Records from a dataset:

--

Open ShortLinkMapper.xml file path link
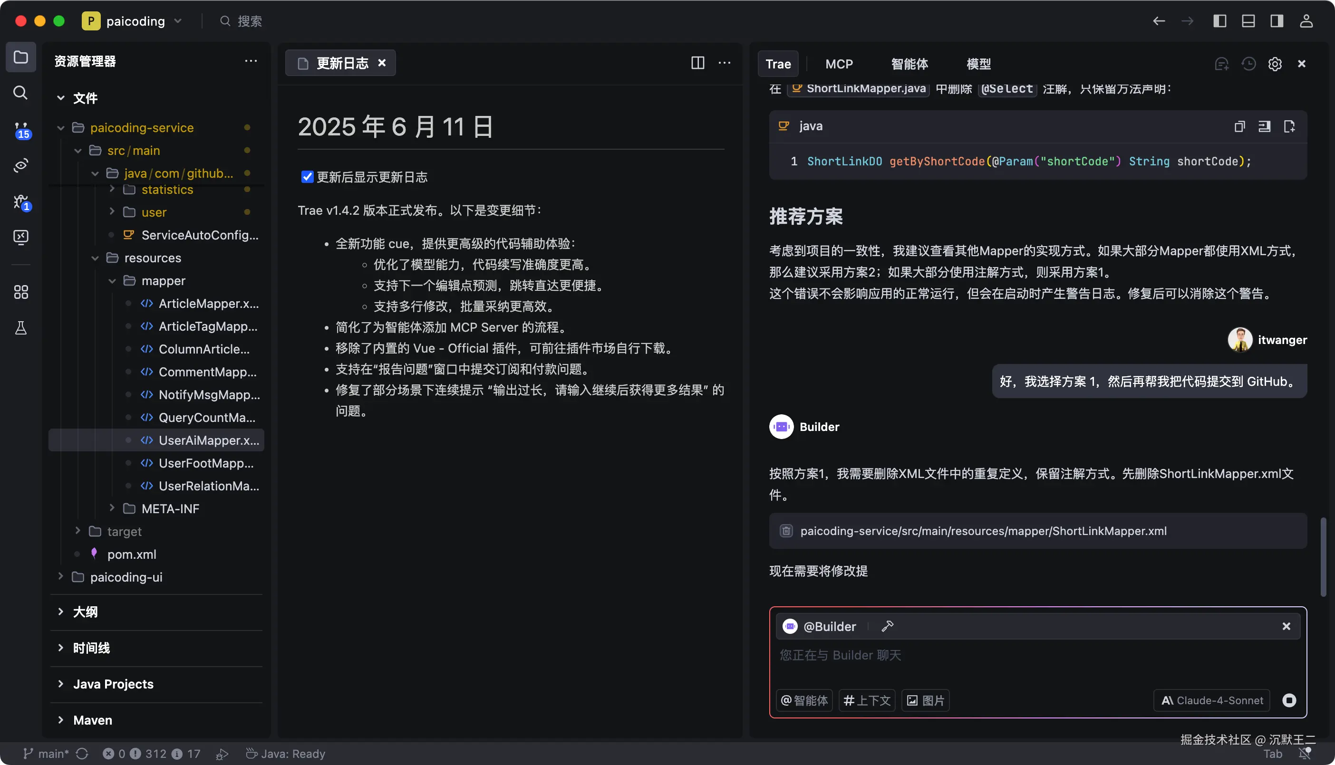Viewport: 1335px width, 765px height. [983, 531]
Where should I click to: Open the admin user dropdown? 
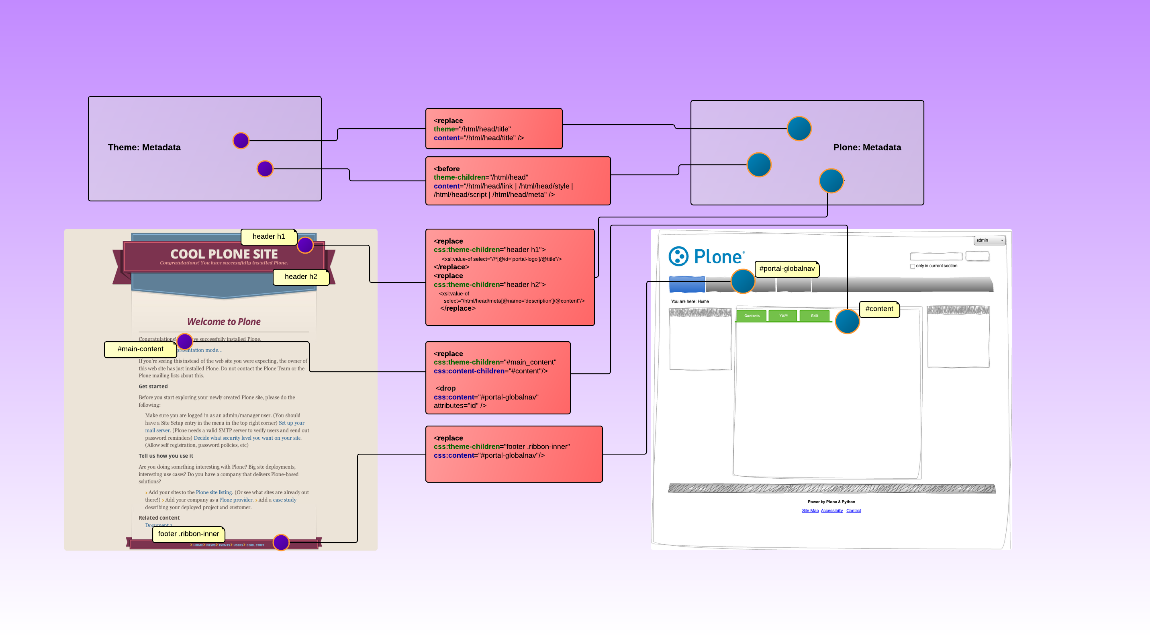(x=989, y=240)
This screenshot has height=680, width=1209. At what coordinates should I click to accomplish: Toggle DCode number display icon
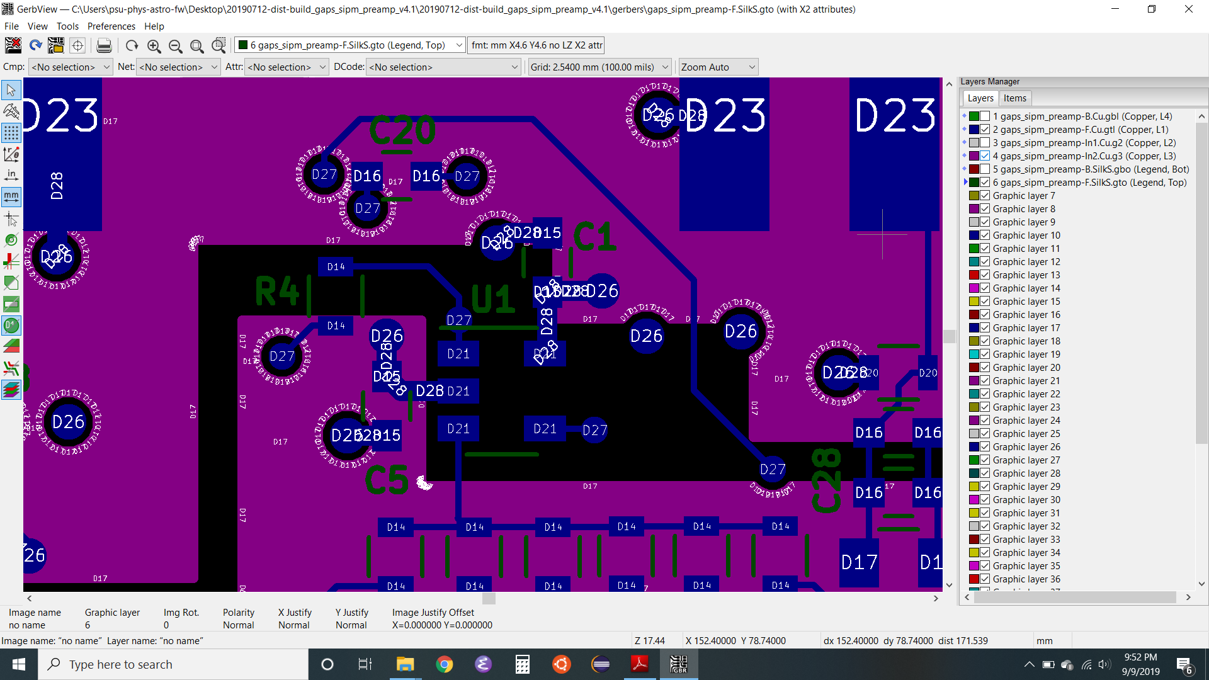(x=11, y=326)
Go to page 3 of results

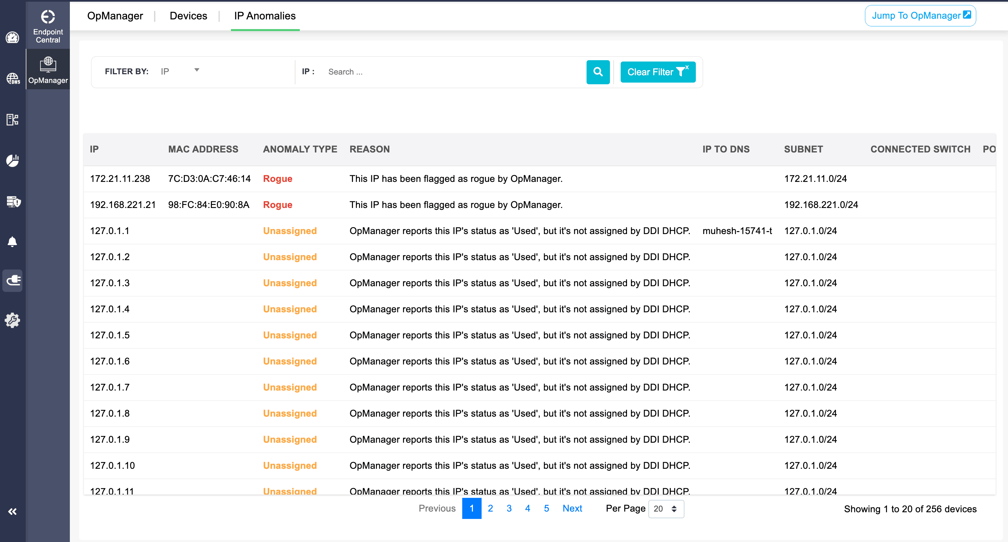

--

TO DO:
Leaving out every picture, copy exactly the lines from the one that contains "Where should I" through the end of the entries above.

RESULT OF THE TASK:
Where should I click to: Open the admin user dropdown? 
(x=989, y=240)
This screenshot has height=680, width=1209. At what coordinates should I click to accomplish: Toggle DCode number display icon
(x=11, y=326)
Go to page 3 of results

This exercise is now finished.